## Start PASSAGE GIVEN

Source code in sleap_nn/data/custom_datasets.py

class BottomUpMultiClassDataset(BaseDataset):
    """Dataset class for bottom-up ID models.

    Attributes:
        labels: Source `sio.Labels` object.
        max_stride: Scalar integer specifying the maximum stride that the image must be
            divisible by.
        class_map_threshold: Minimum confidence map value below which map values will be
            replaced with zeros.
        user_instances_only: `True` if only user labeled instances should be used for training. If `False`,
            both user labeled and predicted instances would be used.
        ensure_rgb: (bool) True if the input image should have 3 channels (RGB image). If input has only one
        channel when this is set to `True`, then the images from single-channel
        is replicated along the channel axis. If the image has three channels and this is set to False, then we retain the three channels. Default: `False`.
        ensure_grayscale: (bool) True if the input image should only have a single channel. If input has three channels (RGB) and this
        is set to True, then we convert the image to grayscale (single-channel)
        image. If the source image has only one channel and this is set to False, then we retain the single channel input. Default: `False`.
        intensity_aug: Intensity augmentation configuration. Can be:
            - String: One of ['uniform_noise', 'gaussian_noise', 'contrast', 'brightness']
            - List of strings: Multiple intensity augmentations from the allowed values
            - Dictionary: Custom intensity configuration
            - None: No intensity augmentation applied
        geometric_aug: Geometric augmentation configuration. Can be:
            - String: One of ['rotation', 'scale', 'translate', 'erase_scale', 'mixup']
            - List of strings: Multiple geometric augmentations from the allowed values
            - Dictionary: Custom geometric configuration
            - None: No geometric augmentation applied
        scale: Factor to resize the image dimensions by, specified as a float. Default: 1.0.
        apply_aug: `True` if augmentations should be applied to the data pipeline,
            else `False`. Default: `False`.
        max_hw: Maximum height and width of images across the labels file. If `max_height` and
           `max_width` in the config is None, then `max_hw` is used (computed with
            `sleap_nn.data.providers.get_max_height_width`). Else the values in the config
            are used.

## End PASSAGE GIVEN
## Start STORED DATA

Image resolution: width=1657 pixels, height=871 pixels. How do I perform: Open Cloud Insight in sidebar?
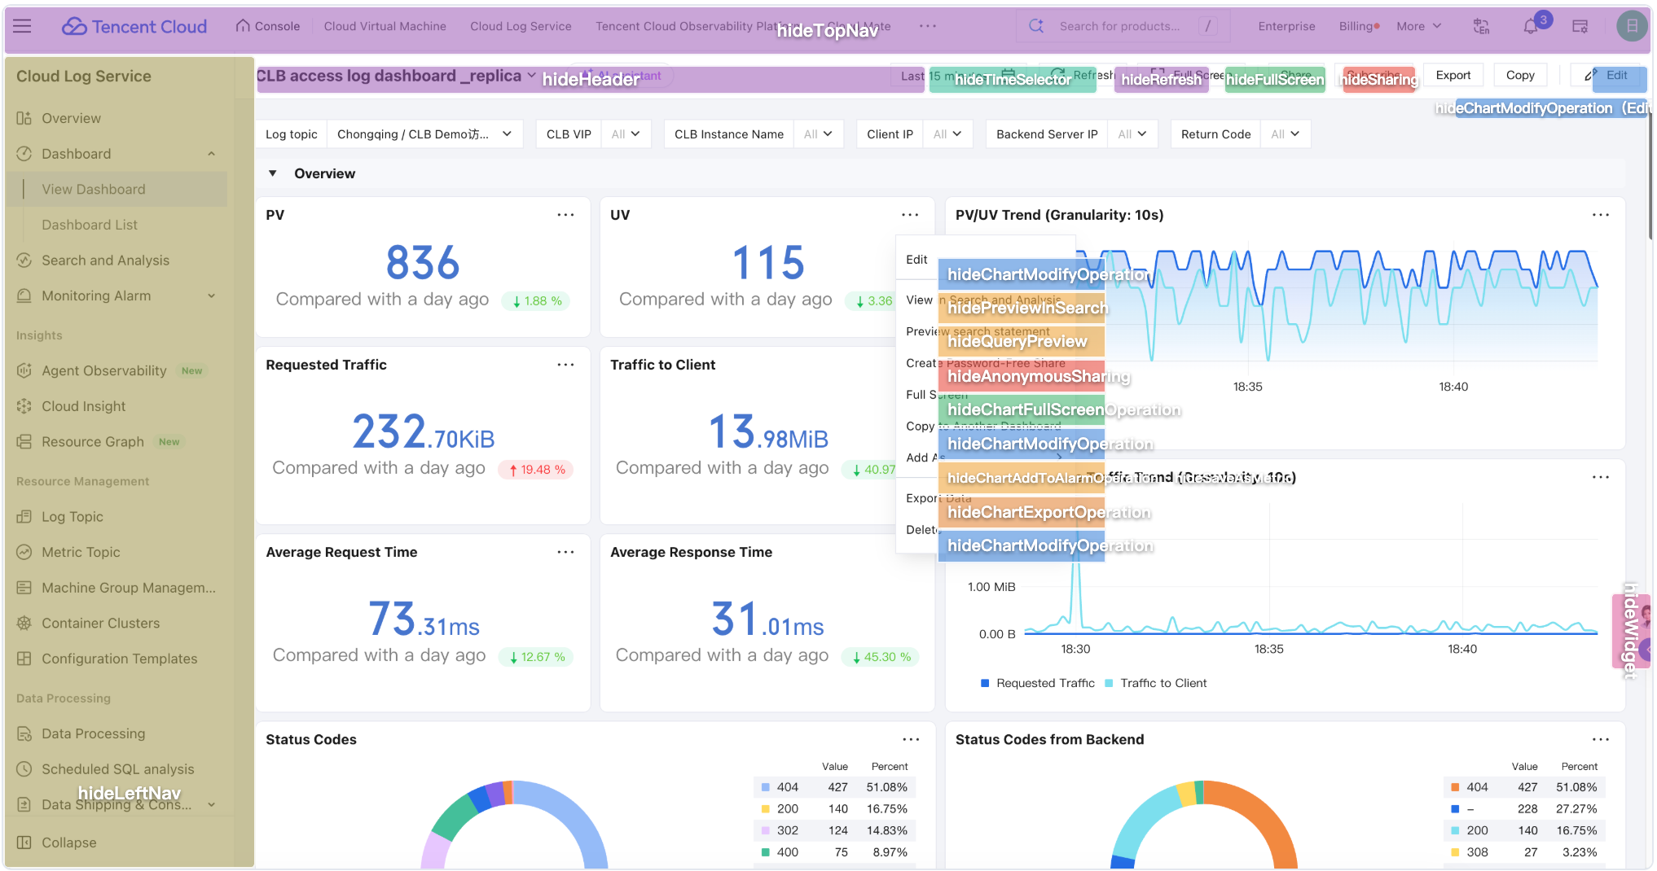[x=83, y=406]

## End STORED DATA

WHAT TO DO:
**1.** In the BottomUpMultiClassDataset docstring, what is the default value of the scale attribute?
**2.** List every string value that the BottomUpMultiClassDataset docstring allows for the geometric_aug attribute.
**3.** Carry the BottomUpMultiClassDataset docstring forward from its last line, documenting further attributes in the same format.

ANSWERS TO THE EXERCISES:
**1.** 1.0

**2.** rotation, scale, translate, erase_scale, mixup

**3.**
        confmap_head_config: DictConfig object with all the keys in the `head_config` section.
            (required keys: `sigma`, `output_stride` and `anchor_part` depending on the model type ).
        class_maps_head_config: DictConfig object with all the keys in the `head_config` section
            (required keys: `sigma`, `output_stride` and `classes`)
            for class maps.
        cache_img: String to indicate which caching to use: `memory` or `disk`. If `None`,
            the images aren't cached and loaded from the `.slp` file on each access.
        cache_img_path: Path to save the `.jpg` files. If `None`, current working dir is used.
        use_existing_imgs: Use existing imgs/ chunks in the `cache_img_path`.
        rank: Indicates the rank of the process. Used during distributed training to ensure that image storage to
            disk occurs only once across all workers.
    """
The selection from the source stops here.